I should just learn more languages.

Much of So Long, Silver Screen is this essay meets dialogue between the genders.  Sometimes films are quoted as evidence of a particular point—and it’s just a redraw of the scene—other times the characters morph and change into elements of different films as they are talking, to underscore another point entirely.  It’s all very multi-dimensional.  Which when I write about this in a more intelligent and considered manner, is probably what I’ll focus on. 

It’s not so much the film references, as the structural bend of the comic form, and how it lends itself very well to this kind of immersive point making.  Blutch bends and contorts between essay and story form.  Sometimes it’s like American Splendor, dude just straight up talking to the reader—other times it’s a particular scene from life—but then the scenes and the monologues are all bent and contorted—there are things riffed on here, that aren’t even really the core focal point of the point of the page—but digressions upon digressions blending off into the background.  It’s so well considered as to be daunting.  The obvious comparison in English comics would be Alan Moore’s League of Extraordinary Gentlemen.  But where that’s kind of a pastiche romp boys adventure thing—this is poetry and thoughts.

I mean other people do this kind of thing.  Just saying.  This is what it is.  And it’s done really well and beautifully.

I think the way I’ve conceived of doing something like this was so much more dissonant and fractured and violent.  Blutch is a smooth ass motherfucker.

You can get the book wherever fine books are sold.  Also through the picturebox website.

Blutch, So Long, Silver Screen

“The danger in film is that by using a camera, you see it all—everything’s there.  What one must do is manage to evoke, to bring invisible things up to the surface.  Perform a sort of enchantment.”

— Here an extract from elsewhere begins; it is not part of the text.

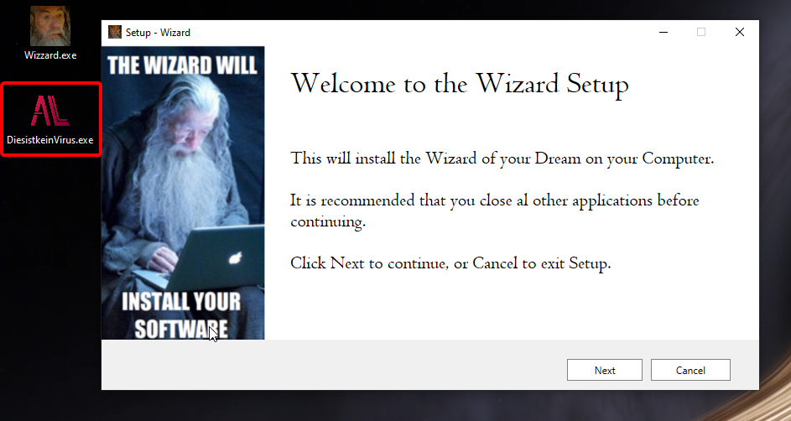The image size is (791, 421).
Task: Click the DiesistkeinVirus.exe file name label
Action: pyautogui.click(x=50, y=140)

Storytelling isn’t what you tell.  It’s what you don’t tell, but make the audience think anyways.

“So constrained an experience only finds its full reach beyond projection…when the memory of it returns.”

Blutch, So Long Silver Screen

“Michel Piccoli is the Gypsy of the wee small hours.  When all the women are named Helen, and the guys who haven’t gotten over their childhoods pull the wool over our eyes”

WRITING!  So rare to see it in it’s natural habitat anymore.

Blutch, So Long, Silver Screen

“Don’t count on me going on about how the rain falls in Claude Sautet films, the windshield wipers that squeak and the leave the windshield blurry…Or about the breeze in the sea—the damp locks of Yves Montand, beet-red from the sun…Schneider’s smooth yellow brow.”

“Cordelia!”

“No more than I would about Piccoli, chest brushy with herbaceous growth, Piccoli springing up like a virgin wood…”

And oh man the way that red pops like hell behind almost violent brush strokes.  No goddamn gradients here folks.  I also dig that at various points the shadows move around a character’s face—like the strength of their words or passion changes the light of the room.  It also creates an incredible isolation in that fourth panel on the second page—where the main dude is almost calling up out from an abyss he’s falling back through.  And then the textures of Blutch’s brush work.  The shadows on Cordelia’s face on the top two panels from the first page.  The way he’s done the folds of the bed.  *swoon*

Yeah then there’s this.

Blutch, So Long, Silver Screen

If after all that, you still don’t want to buy the comic…man I don’t know what kind of comics you read.  Jeez.